(Item position entries)
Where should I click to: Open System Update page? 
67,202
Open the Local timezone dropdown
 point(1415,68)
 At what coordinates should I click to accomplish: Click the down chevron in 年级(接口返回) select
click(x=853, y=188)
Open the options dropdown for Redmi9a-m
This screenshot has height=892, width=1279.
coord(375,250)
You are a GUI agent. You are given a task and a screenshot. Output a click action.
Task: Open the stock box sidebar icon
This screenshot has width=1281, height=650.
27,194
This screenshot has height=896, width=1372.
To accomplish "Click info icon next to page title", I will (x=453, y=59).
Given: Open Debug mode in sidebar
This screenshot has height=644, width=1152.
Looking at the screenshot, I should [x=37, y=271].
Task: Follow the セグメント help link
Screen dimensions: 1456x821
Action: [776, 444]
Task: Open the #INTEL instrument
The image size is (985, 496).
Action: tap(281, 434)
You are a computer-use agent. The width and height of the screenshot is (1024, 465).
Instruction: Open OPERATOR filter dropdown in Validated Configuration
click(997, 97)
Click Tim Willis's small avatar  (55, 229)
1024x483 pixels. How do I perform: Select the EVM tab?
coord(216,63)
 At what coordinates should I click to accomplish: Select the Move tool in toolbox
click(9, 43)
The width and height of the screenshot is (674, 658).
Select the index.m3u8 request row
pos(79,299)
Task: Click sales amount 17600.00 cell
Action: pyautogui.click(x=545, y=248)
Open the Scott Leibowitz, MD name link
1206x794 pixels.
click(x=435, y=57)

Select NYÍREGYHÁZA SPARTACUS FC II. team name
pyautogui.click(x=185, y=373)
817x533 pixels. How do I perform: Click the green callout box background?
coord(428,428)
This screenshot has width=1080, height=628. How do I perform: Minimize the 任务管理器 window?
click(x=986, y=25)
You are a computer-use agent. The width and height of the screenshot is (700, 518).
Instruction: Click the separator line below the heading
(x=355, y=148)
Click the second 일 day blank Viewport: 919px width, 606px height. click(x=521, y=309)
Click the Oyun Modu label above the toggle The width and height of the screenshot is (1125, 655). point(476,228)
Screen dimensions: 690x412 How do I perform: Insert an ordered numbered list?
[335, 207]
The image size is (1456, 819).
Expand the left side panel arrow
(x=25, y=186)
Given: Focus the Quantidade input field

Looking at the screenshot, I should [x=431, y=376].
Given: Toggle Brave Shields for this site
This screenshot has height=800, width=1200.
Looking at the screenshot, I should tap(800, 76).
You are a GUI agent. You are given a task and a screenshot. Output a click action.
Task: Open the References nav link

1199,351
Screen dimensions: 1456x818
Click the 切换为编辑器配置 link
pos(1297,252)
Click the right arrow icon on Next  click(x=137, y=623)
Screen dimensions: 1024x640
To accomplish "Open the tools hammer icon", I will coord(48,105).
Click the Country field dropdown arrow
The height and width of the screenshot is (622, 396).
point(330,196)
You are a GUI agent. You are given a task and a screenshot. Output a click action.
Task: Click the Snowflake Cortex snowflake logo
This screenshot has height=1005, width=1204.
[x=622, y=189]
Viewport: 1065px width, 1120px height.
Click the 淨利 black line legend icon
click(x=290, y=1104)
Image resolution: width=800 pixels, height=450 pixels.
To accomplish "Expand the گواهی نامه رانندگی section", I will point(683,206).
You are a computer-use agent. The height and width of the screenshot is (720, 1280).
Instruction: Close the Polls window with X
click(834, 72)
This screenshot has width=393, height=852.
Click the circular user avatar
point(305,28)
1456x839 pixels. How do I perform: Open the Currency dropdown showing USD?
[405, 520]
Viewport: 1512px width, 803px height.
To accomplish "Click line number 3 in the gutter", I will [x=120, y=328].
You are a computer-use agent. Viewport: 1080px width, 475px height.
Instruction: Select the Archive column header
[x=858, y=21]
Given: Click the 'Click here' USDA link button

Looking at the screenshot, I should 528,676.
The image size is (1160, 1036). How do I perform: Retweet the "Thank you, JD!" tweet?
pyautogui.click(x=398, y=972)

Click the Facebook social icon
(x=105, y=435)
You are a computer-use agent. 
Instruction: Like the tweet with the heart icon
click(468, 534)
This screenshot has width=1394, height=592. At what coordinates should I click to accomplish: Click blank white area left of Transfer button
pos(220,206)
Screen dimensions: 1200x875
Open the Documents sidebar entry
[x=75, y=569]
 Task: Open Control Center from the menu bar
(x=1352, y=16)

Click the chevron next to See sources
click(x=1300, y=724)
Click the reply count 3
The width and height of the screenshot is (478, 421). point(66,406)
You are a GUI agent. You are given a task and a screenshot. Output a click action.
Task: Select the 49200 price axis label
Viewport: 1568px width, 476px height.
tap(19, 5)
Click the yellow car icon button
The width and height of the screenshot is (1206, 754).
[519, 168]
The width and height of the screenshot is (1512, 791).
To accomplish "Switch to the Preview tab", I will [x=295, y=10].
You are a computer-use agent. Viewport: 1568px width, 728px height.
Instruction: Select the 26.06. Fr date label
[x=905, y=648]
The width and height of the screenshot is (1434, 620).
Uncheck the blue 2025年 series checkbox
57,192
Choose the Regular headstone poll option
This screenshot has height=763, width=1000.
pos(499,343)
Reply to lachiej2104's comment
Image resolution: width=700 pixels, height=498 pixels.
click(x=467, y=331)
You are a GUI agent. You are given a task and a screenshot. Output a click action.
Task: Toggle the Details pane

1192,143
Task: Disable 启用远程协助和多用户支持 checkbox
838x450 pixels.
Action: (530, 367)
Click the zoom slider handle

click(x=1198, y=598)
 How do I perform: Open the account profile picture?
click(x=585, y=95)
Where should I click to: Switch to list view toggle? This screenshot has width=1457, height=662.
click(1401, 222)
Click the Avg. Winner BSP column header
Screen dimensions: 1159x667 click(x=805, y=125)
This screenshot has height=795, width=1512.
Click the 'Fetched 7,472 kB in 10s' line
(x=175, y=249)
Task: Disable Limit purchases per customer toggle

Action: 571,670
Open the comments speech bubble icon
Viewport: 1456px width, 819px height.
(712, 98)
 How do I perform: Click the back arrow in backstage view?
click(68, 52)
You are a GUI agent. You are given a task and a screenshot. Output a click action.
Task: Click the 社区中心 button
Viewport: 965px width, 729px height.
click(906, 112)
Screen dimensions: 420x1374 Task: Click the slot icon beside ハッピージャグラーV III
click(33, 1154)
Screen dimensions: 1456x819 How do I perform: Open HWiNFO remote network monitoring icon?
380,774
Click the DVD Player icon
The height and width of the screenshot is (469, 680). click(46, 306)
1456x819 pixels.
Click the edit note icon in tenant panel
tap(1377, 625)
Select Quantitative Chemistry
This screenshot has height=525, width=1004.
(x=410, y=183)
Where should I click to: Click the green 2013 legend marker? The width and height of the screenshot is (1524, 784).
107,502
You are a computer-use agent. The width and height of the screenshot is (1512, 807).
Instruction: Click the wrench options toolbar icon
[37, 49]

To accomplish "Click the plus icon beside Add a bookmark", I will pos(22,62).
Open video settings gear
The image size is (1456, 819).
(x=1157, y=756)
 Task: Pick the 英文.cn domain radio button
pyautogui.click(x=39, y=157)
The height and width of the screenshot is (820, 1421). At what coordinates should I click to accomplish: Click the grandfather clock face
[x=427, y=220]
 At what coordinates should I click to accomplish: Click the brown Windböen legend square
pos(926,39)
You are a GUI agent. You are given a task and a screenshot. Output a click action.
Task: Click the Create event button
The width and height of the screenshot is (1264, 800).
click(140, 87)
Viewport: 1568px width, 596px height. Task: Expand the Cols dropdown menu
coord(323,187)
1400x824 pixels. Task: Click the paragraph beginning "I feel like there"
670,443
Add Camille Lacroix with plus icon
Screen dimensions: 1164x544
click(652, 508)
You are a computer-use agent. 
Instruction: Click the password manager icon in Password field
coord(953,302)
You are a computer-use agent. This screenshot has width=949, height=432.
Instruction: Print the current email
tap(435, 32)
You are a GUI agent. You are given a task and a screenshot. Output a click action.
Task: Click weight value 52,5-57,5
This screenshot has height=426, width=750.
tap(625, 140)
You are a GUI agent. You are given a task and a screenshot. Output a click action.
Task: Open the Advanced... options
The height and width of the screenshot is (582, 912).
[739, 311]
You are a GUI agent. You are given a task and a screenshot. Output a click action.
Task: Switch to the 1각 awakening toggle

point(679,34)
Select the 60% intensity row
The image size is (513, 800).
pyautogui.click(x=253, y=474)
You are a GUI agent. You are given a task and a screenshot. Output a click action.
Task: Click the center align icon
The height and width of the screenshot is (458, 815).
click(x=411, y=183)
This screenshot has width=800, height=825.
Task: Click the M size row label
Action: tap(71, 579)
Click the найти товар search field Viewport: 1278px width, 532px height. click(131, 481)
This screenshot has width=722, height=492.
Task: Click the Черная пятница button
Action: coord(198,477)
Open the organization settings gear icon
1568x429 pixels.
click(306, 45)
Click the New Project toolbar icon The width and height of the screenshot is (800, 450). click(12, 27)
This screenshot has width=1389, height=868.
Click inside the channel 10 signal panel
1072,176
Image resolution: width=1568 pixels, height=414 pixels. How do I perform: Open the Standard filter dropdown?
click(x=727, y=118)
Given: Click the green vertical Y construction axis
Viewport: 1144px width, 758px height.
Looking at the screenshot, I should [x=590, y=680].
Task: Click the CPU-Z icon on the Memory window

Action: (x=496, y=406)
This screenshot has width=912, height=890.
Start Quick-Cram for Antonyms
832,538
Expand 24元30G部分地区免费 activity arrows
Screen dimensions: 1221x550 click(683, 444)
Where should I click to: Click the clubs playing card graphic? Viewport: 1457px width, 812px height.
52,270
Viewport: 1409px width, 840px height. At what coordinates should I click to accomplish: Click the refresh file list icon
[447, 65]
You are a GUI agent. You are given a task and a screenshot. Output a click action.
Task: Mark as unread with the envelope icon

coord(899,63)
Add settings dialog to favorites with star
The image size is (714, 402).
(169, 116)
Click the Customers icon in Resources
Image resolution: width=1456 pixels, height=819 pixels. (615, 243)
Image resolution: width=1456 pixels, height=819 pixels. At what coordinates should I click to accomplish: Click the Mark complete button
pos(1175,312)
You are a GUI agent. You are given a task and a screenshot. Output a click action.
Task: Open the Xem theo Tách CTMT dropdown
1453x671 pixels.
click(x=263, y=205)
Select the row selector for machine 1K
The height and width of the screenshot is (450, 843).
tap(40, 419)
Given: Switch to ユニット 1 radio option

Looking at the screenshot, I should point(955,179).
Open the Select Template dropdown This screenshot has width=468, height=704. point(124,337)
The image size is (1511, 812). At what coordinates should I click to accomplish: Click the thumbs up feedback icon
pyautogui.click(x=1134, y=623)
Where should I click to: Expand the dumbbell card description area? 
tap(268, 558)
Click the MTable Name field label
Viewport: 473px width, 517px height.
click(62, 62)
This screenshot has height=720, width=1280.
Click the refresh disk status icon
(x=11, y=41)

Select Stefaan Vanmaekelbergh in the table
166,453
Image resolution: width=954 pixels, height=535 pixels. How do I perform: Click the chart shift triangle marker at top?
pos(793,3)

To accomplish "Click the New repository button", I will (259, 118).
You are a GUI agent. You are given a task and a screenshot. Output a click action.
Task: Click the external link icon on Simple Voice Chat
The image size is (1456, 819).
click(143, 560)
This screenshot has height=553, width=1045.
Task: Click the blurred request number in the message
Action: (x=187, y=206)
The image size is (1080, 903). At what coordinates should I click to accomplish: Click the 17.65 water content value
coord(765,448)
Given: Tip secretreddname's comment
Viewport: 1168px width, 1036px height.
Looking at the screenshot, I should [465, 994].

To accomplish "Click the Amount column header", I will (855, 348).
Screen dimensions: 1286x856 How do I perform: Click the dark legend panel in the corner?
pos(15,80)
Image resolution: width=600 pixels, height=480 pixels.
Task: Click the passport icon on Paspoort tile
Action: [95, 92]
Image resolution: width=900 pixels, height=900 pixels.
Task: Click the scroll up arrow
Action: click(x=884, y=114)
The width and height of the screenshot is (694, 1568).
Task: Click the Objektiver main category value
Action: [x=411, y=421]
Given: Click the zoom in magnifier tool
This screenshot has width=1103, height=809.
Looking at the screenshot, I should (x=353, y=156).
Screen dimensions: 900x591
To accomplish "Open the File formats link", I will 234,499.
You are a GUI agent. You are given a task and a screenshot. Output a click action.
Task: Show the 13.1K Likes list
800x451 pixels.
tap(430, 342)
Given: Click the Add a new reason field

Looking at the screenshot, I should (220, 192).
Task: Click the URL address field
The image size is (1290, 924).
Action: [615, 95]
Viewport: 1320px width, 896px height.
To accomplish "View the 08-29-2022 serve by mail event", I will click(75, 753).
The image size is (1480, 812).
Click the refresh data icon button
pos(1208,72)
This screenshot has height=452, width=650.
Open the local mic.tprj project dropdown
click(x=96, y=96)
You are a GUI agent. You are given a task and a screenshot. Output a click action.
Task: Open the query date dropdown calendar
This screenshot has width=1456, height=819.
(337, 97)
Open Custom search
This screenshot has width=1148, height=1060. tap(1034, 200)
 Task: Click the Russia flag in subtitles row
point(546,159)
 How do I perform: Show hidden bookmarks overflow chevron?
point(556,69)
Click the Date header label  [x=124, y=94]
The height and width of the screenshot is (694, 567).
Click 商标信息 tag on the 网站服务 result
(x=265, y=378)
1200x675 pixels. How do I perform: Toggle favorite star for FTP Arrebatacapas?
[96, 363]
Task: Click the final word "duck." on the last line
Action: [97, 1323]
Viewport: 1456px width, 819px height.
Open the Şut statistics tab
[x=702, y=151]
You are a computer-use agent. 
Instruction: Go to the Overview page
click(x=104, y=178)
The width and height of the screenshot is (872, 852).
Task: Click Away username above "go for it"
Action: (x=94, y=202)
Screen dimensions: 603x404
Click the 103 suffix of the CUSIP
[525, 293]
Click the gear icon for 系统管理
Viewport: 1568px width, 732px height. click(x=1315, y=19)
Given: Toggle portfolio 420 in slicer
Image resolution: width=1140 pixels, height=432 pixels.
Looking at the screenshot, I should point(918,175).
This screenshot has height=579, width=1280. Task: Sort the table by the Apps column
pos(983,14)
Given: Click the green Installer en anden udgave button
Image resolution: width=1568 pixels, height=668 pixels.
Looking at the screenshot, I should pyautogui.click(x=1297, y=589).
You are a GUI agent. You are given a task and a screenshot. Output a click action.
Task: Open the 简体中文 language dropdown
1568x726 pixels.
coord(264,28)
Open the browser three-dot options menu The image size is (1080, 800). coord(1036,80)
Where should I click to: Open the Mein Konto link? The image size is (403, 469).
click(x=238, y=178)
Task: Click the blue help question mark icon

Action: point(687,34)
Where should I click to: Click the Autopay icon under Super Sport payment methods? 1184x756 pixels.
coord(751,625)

§ **Do this**
Print the entries verbatim, from the line containing "Click the Date" through the line containing "(x=265, y=378)", both lines included.

§ **Solution to the exercise**
Click the Date header label  [x=124, y=94]
The height and width of the screenshot is (694, 567).
Click 商标信息 tag on the 网站服务 result
(x=265, y=378)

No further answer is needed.